Dans « L’histoire confisquée de la destruction des Juifs d’Europe » paru aux PUF, Georges Bensoussan analyse la façon dont est utilisée la mémoire de la Shoah, à tort et à travers, et la façon dont elle empêche d’appréhender le présent comme un événement inédit.
La mémoire de la Shoah n’a pas permis de délégitimer l’antisémitisme. Malgré le travail faramineux entrepris par les institutions privées et publiques depuis 70 ans, pour empêcher que l’Histoire se répète, l’antijudaïsme fait peau neuve. L’institutionnalisation de l’émotion n’a pas réussi à empêcher le retour de l’horreur. Pire, cette tragédie est utilisée comme une vulgaire arme politique, comme le démontre Georges Bensoussan dans son nouvel ouvrage : « L’histoire confisquée de la destruction des Juifs d’Europe, usages d’une tragédie » (PUF).
Dans cet essai, l’historien déplore les différentes instrumentalisations qui sont faîtes de l’Evènement, fidèlement à ce qu’en avait dit Pierre Nora : « l’Etat fait du travail historique, un acte politique ». Comme la Troisième République a exploité la Révolution française, le nouveau monde érige ce massacre en événement culturel et historique (dans les arts, l’Histoire, le cinéma etc.), ce qui paradoxalement la dénature, l’édulcore, la rend supportable. Cette surabondance de commémorations pourrait laisser croire que l’Europe a pris la pleine mesure de la catastrophe, mais pour l’auteur, cela a permis de mieux la nier.
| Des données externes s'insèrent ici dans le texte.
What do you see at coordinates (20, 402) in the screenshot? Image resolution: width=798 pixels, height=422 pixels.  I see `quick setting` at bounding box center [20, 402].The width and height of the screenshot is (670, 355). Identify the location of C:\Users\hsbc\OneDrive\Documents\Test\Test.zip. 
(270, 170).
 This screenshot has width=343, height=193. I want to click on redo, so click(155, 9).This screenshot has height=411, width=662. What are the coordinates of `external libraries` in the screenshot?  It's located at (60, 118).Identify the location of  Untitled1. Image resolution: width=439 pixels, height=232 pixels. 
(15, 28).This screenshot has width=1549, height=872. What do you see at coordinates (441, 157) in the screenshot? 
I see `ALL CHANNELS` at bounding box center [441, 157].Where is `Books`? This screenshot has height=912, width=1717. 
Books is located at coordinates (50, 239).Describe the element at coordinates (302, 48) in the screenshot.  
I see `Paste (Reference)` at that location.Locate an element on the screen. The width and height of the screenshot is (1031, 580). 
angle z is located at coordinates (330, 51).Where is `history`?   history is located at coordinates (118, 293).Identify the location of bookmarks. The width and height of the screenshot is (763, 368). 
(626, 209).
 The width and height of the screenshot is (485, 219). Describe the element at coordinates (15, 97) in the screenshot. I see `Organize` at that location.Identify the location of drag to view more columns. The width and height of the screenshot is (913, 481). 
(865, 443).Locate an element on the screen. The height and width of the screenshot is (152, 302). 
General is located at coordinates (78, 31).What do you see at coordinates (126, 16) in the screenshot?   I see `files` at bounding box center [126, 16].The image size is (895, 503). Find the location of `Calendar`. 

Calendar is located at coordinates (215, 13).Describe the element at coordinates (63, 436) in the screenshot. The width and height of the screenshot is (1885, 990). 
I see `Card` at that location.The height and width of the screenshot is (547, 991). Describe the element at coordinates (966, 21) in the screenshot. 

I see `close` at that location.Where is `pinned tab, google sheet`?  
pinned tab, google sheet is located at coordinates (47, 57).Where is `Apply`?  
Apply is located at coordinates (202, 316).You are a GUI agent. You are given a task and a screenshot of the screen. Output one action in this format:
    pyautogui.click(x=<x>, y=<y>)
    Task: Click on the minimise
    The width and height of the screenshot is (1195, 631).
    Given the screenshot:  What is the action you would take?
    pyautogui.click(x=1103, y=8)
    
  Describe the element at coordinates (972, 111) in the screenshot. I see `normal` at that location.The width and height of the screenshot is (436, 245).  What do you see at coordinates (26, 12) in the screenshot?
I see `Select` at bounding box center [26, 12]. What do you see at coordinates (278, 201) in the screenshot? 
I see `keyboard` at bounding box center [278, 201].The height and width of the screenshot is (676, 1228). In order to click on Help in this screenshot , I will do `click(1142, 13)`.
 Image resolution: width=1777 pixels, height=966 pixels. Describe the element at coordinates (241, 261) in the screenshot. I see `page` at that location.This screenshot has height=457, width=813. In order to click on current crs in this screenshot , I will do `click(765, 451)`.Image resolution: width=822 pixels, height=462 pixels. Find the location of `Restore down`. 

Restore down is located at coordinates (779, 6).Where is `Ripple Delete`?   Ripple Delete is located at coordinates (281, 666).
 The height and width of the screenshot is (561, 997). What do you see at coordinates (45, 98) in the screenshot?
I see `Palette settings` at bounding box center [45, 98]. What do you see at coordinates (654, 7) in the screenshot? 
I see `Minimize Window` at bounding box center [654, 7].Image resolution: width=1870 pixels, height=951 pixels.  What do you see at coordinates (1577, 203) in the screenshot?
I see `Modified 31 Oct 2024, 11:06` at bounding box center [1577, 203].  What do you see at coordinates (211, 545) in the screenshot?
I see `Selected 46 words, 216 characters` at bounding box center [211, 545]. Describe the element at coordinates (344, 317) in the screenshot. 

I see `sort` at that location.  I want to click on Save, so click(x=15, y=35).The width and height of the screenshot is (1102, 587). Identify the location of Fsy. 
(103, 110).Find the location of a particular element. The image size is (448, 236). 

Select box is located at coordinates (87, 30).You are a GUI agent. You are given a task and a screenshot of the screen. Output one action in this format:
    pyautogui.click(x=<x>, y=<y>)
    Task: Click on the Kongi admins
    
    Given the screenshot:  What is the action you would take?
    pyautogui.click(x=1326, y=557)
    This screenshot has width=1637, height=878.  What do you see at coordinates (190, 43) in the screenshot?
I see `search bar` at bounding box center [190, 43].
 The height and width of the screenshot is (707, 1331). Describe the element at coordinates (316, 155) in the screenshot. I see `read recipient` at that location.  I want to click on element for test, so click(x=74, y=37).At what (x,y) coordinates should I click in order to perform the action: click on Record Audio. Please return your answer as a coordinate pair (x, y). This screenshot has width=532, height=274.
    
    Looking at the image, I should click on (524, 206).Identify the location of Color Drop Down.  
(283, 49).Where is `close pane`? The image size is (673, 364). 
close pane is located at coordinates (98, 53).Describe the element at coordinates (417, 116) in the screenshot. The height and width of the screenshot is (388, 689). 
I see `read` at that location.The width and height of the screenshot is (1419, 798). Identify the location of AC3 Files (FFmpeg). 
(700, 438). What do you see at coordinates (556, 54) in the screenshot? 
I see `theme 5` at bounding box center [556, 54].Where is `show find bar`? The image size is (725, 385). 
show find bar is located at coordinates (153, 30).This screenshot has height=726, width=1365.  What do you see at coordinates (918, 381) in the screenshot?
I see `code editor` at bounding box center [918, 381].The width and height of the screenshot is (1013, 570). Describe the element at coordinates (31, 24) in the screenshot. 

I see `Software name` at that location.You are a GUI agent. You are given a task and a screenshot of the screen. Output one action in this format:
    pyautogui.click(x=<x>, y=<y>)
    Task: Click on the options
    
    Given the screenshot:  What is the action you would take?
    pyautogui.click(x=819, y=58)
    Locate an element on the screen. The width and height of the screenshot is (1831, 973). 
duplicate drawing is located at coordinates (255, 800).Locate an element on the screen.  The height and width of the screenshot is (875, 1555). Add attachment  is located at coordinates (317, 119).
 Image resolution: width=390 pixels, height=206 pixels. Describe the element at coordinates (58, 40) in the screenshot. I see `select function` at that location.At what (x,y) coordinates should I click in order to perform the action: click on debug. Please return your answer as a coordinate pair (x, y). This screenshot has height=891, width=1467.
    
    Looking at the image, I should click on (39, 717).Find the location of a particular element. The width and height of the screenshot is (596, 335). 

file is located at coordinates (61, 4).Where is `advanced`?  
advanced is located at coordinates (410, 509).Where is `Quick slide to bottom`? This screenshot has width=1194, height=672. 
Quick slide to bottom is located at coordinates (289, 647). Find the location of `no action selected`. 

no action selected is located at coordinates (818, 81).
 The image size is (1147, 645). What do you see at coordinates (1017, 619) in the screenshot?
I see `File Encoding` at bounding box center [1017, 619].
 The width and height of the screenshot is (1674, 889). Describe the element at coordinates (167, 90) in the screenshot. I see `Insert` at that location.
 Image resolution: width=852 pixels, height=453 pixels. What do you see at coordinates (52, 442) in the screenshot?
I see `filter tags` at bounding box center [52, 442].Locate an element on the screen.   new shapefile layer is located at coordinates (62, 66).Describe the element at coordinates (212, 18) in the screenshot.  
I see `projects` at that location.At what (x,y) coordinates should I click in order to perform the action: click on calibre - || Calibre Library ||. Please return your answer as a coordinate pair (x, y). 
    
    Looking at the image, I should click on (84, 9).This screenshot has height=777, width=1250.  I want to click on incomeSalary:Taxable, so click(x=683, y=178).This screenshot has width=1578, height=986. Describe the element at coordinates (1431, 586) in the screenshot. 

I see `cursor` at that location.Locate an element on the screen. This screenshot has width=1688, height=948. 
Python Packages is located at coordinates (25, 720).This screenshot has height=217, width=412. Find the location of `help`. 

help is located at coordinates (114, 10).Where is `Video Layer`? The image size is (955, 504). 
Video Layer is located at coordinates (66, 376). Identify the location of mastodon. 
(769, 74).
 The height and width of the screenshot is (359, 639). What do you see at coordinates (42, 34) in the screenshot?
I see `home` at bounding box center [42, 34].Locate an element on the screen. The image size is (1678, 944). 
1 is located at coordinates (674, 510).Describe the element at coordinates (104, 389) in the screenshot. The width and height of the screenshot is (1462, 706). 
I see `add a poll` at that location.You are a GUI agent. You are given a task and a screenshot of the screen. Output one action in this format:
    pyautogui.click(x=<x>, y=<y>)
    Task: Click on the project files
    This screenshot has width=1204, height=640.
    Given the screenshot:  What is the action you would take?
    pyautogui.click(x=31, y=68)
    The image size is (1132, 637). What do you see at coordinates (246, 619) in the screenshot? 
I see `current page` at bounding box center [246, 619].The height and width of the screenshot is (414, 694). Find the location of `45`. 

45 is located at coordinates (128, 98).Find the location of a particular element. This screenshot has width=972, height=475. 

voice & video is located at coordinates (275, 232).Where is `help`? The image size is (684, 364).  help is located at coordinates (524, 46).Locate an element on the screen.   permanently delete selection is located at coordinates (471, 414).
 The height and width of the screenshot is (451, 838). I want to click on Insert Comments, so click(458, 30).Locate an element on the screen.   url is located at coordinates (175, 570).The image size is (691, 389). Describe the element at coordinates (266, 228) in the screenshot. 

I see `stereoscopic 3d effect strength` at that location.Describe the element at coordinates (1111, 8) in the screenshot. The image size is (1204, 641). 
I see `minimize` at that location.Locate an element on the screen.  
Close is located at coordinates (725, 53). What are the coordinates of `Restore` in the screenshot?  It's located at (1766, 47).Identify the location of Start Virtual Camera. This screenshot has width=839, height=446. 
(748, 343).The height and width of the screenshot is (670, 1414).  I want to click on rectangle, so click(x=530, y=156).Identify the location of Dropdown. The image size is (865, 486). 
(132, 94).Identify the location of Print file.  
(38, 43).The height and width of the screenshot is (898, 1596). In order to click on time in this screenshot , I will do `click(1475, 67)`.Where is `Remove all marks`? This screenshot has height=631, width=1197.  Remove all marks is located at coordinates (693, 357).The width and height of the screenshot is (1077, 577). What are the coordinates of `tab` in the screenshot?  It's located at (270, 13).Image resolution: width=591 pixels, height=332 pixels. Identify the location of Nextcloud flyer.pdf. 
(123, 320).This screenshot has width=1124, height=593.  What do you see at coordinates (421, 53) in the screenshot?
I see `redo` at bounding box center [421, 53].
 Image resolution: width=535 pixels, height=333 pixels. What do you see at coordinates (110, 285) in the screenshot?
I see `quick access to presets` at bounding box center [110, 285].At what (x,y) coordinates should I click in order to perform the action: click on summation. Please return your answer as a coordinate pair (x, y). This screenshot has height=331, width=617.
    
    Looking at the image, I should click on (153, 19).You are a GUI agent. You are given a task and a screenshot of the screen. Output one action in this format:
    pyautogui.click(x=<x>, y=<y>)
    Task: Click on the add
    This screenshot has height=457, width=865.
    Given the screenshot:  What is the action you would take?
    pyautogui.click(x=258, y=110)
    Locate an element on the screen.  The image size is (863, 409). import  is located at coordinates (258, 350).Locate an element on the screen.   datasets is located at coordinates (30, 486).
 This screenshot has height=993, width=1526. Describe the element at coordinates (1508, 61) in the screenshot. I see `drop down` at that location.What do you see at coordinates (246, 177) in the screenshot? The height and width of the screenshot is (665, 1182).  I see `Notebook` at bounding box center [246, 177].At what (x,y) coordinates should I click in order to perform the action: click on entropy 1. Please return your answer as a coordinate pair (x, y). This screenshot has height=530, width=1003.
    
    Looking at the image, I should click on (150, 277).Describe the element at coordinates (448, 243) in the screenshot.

Cette obsession mémorielle est également utilisée par d’autres communautés pour dénoncer la concurrence victimaire. A présent, en plus d’être accusé d’être un peuple de milliardaires, propriétaire puissants des médias, en train de conspirer en permanence, les Juifs sont pointés du doigt pour s’octroyer le monopole de la souffrance et de l’empathie. « Le culte mémoriel de la Shoah fait ainsi converger concurrence sociale et concurrence mémorielle pour nourrir de concert un puissant ressentiment antijuif », explique M. Bensoussan. Voilà tout le paradoxe de l’entreprise : faire de la Shoah une religion civile s’est retournée contre elle-même, au point de devenir un nouveau facteur d’antisémitisme, un nouvel argument de violence contre les juifs.
Une catastrophe est toujours inédite
Autre instrumentalisation à la mode : ceux qui usent de la Shoah pour confectionner une grille de lecture à partir de laquelle penser l’avenir. Or il se trouve que, comme le rappelle l’historien, le présent est toujours inédit, non-advenu. Chaque catastrophe a sa propre logique et se doit d’être anticipée singulièrement. « Loin de prendre la mesure du phénomène, les élites juives françaises continuent de raisonner à partir des schémas obsolètes des années 60-70, lesquels correspondent à un autre type d’antisémitisme » explique l’auteur, qui déplore que l’expression « les heures les plus sombres de notre histoire » soit si galvaudée.
Quant à la question : faut-il cesser partiellement ou totalement d’enseigner la Shoah pour éviter ces usages blasphémateurs, l’auteur propose pour y répondre, une autre alternative. C’est l’approche moralisatrice et compassionnelle qu’il faut écarter selon lui. Car « la compassion de la violence ne protège pas de la violence, mais elle incite à une agression nouvelle » explique-t-il, lucide. Et puis : « Avant de parler des juifs morts, parlons des juifs vivants, car le judaïsme est en perpétuel mouvement », ajoute-t-il.